## WORK ITEM
Some of the lines below need repeating. Reproduce exactly those between the lines holding "공감순 (610, 585)" and "Онлайн - консультация (64, 2515)", inclusive.
=== Section Start ===
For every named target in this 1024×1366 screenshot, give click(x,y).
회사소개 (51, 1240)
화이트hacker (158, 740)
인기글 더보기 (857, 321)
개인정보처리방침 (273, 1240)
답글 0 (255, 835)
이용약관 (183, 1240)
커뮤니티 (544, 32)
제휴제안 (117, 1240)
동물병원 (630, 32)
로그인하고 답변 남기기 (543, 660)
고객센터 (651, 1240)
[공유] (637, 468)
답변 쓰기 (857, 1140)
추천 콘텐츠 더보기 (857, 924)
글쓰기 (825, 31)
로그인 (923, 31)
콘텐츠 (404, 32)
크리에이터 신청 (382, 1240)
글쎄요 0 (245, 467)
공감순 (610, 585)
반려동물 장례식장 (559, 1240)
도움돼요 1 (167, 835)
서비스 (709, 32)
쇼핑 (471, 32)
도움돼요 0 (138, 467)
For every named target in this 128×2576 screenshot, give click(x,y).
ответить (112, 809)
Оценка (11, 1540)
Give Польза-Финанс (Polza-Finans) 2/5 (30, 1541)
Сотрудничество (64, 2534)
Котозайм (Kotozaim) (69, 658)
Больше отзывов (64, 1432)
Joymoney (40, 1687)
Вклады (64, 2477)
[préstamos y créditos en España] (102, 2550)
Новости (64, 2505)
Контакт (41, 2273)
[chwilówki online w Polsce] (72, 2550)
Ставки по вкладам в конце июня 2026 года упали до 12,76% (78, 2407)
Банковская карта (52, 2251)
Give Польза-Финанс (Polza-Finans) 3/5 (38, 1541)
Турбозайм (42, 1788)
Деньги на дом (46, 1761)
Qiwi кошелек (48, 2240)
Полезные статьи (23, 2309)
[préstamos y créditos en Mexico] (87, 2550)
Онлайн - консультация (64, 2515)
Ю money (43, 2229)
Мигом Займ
=== Section End ===
## ANSWER AREA
공감순 (610, 585)
반려동물 장례식장 (559, 1240)
도움돼요 1 (167, 835)
서비스 (709, 32)
쇼핑 (471, 32)
도움돼요 0 (138, 467)
For every named target in this 128×2576 screenshot, give click(x,y).
ответить (112, 809)
Оценка (11, 1540)
Give Польза-Финанс (Polza-Finans) 2/5 (30, 1541)
Сотрудничество (64, 2534)
Котозайм (Kotozaim) (69, 658)
Больше отзывов (64, 1432)
Joymoney (40, 1687)
Вклады (64, 2477)
[préstamos y créditos en España] (102, 2550)
Новости (64, 2505)
Контакт (41, 2273)
[chwilówki online w Polsce] (72, 2550)
Ставки по вкладам в конце июня 2026 года упали до 12,76% (78, 2407)
Банковская карта (52, 2251)
Give Польза-Финанс (Polza-Finans) 3/5 (38, 1541)
Турбозайм (42, 1788)
Деньги на дом (46, 1761)
Qiwi кошелек (48, 2240)
Полезные статьи (23, 2309)
[préstamos y créditos en Mexico] (87, 2550)
Онлайн - консультация (64, 2515)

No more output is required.